Exercise brief - With "Sprachen" as the search word, show every line of the material that has it.

========

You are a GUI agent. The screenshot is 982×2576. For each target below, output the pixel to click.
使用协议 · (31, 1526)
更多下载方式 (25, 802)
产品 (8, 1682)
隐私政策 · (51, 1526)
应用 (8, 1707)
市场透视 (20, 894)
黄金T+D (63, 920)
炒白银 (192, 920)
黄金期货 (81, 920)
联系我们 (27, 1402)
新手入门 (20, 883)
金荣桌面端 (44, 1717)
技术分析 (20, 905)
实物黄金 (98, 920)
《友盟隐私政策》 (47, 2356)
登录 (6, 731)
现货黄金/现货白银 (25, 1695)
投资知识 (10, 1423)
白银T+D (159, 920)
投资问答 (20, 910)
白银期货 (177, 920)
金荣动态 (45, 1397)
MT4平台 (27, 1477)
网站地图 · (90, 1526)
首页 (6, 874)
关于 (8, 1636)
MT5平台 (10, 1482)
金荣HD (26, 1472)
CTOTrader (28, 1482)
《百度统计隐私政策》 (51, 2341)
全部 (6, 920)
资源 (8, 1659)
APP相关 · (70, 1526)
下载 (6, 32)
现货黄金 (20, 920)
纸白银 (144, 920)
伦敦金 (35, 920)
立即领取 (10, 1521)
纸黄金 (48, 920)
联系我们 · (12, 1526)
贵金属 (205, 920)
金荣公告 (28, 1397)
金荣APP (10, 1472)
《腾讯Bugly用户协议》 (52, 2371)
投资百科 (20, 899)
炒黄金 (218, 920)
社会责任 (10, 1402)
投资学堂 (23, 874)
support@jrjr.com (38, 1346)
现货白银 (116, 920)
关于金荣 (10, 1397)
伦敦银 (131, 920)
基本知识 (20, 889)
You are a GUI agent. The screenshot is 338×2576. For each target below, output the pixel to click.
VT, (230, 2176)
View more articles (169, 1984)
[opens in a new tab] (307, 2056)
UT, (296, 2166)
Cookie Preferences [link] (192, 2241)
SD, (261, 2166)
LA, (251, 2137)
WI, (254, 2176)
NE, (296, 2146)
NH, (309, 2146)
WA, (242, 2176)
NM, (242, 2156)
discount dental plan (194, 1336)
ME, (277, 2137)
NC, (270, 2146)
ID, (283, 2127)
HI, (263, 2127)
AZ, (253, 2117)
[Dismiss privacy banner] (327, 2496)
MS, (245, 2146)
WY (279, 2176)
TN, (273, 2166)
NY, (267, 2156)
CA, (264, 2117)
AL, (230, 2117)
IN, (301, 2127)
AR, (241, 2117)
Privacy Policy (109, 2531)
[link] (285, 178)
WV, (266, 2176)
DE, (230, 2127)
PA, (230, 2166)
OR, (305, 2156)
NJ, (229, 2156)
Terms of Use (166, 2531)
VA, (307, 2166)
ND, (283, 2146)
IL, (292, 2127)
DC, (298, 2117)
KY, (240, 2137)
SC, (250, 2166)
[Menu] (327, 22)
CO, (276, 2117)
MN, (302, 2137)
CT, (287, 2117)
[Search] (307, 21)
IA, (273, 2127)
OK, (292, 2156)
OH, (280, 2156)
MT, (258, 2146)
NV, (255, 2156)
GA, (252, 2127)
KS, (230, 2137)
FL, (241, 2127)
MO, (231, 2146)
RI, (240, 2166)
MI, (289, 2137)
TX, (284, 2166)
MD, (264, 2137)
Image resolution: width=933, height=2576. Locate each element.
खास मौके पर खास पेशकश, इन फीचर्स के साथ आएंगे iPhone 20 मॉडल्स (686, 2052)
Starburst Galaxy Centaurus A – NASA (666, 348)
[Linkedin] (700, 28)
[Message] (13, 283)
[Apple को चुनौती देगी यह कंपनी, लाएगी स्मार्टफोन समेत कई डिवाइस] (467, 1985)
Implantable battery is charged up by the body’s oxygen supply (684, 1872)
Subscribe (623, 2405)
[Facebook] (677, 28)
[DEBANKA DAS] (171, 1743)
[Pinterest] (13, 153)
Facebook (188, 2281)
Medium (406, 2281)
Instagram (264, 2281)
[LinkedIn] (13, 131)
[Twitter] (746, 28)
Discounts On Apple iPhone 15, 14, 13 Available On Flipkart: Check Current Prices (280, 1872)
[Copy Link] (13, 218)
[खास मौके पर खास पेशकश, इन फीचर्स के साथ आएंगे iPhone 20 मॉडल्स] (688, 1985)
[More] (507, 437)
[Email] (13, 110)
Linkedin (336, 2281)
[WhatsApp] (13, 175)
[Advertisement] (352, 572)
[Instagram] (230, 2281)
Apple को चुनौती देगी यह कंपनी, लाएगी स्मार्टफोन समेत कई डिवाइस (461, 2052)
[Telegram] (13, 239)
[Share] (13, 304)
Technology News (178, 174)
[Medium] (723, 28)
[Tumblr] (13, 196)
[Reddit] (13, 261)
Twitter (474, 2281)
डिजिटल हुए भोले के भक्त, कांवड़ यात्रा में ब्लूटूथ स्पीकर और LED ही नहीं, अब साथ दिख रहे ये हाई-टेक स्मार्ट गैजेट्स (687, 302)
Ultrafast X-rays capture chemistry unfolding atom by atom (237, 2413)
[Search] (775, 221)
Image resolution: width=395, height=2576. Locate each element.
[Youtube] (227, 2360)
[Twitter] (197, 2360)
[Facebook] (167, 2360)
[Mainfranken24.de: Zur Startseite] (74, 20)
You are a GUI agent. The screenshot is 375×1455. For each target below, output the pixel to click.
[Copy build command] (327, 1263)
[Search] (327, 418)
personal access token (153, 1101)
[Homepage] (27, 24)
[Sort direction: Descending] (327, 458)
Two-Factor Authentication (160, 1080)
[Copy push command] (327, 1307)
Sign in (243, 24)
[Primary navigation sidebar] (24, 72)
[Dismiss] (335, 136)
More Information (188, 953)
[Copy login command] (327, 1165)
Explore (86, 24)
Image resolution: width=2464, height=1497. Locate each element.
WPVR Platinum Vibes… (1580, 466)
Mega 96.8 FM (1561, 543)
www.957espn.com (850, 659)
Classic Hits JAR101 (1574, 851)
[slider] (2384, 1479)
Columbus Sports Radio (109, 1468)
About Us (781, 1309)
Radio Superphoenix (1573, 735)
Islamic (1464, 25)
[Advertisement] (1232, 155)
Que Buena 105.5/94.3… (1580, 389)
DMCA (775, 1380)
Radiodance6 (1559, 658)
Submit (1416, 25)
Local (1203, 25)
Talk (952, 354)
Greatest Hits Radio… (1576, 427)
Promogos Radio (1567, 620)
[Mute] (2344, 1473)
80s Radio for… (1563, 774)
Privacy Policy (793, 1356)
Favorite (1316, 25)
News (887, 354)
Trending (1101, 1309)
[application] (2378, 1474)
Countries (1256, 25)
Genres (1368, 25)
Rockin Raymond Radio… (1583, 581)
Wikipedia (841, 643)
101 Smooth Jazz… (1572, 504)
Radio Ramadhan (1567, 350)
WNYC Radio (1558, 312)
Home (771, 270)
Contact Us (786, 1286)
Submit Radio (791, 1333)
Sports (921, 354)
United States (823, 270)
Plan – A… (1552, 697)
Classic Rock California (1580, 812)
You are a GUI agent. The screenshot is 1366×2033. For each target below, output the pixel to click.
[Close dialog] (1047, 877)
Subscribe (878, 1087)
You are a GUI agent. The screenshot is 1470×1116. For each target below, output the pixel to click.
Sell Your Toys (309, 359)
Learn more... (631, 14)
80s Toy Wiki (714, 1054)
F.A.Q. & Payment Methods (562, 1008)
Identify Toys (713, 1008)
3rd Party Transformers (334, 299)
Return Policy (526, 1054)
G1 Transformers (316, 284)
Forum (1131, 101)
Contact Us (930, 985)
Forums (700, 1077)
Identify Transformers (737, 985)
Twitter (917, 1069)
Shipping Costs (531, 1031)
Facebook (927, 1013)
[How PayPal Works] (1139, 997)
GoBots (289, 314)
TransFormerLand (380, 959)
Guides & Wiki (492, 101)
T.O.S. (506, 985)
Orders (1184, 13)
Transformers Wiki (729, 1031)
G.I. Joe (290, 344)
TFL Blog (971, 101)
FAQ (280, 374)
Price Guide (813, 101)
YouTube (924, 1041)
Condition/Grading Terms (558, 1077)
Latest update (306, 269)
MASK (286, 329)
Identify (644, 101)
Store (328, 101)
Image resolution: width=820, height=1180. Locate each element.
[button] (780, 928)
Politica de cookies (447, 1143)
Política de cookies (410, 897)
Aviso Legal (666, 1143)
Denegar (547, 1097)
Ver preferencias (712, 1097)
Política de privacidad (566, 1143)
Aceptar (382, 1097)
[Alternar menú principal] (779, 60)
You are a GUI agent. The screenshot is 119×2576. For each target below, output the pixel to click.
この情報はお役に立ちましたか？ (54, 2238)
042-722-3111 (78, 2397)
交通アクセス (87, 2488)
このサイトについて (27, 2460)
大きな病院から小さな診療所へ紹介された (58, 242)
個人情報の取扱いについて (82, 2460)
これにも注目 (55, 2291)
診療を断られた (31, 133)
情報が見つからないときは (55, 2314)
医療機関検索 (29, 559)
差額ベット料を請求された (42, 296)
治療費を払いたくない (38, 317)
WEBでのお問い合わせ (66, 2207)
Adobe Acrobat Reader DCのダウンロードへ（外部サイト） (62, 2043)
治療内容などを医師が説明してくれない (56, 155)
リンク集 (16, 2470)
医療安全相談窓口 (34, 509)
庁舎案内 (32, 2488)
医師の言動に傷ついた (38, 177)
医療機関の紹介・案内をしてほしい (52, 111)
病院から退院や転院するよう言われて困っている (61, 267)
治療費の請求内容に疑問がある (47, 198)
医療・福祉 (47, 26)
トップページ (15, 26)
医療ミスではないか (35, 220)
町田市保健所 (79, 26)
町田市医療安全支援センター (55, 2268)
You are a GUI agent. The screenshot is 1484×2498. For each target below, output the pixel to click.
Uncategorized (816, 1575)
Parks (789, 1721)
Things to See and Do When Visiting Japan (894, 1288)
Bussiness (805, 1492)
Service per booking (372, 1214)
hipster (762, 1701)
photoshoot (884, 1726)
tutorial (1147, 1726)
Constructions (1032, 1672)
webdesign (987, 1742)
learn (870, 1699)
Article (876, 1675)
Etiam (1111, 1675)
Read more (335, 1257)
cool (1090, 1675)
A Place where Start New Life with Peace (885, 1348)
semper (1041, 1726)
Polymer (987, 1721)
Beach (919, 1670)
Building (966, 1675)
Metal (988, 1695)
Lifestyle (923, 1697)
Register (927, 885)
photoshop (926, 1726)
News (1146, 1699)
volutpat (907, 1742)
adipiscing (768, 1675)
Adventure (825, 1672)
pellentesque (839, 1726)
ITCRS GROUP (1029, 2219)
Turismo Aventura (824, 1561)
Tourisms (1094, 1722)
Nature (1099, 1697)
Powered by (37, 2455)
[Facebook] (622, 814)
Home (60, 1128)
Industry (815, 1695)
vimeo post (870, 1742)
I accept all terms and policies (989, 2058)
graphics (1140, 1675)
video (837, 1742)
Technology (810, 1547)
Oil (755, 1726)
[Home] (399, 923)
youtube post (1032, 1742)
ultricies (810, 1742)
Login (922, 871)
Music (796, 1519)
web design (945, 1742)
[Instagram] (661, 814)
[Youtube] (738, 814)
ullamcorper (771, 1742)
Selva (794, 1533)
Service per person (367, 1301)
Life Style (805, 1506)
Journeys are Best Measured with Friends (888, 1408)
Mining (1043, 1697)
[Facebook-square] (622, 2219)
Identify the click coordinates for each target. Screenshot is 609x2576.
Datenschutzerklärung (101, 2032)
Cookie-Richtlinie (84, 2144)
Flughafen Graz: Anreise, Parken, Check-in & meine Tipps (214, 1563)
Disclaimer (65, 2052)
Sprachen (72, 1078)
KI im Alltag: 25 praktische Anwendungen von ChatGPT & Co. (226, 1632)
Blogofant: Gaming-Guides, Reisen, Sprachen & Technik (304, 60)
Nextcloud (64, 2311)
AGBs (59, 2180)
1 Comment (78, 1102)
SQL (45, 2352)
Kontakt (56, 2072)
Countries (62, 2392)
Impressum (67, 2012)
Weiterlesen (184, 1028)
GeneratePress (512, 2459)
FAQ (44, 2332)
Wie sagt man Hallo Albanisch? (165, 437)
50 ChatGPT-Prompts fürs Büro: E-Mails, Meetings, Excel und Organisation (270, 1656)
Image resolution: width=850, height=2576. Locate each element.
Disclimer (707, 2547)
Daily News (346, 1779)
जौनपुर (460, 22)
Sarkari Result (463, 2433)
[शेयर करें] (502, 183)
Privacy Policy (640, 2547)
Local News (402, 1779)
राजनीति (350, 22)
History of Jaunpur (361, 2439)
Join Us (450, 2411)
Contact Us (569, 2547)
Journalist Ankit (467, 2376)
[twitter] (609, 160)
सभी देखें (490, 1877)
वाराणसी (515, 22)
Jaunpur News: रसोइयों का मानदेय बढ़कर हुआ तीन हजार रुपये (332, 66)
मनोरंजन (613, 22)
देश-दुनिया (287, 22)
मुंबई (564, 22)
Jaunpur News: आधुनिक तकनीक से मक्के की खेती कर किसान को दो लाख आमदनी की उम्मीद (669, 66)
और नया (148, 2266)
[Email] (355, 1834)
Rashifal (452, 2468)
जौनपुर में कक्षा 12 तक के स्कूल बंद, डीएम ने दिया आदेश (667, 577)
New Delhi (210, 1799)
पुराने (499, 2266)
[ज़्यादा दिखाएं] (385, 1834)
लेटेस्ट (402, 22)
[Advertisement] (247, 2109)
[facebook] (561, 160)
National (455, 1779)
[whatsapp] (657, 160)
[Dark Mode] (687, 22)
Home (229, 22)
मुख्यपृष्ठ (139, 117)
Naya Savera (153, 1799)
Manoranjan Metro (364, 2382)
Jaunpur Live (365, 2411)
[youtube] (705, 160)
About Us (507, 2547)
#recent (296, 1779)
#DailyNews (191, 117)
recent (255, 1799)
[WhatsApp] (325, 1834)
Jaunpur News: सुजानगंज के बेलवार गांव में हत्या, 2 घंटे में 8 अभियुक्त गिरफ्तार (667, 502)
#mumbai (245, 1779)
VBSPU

========

Task response -
Sprachen (72, 1078)
Blogofant: Gaming-Guides, Reisen, Sprachen & Technik (304, 60)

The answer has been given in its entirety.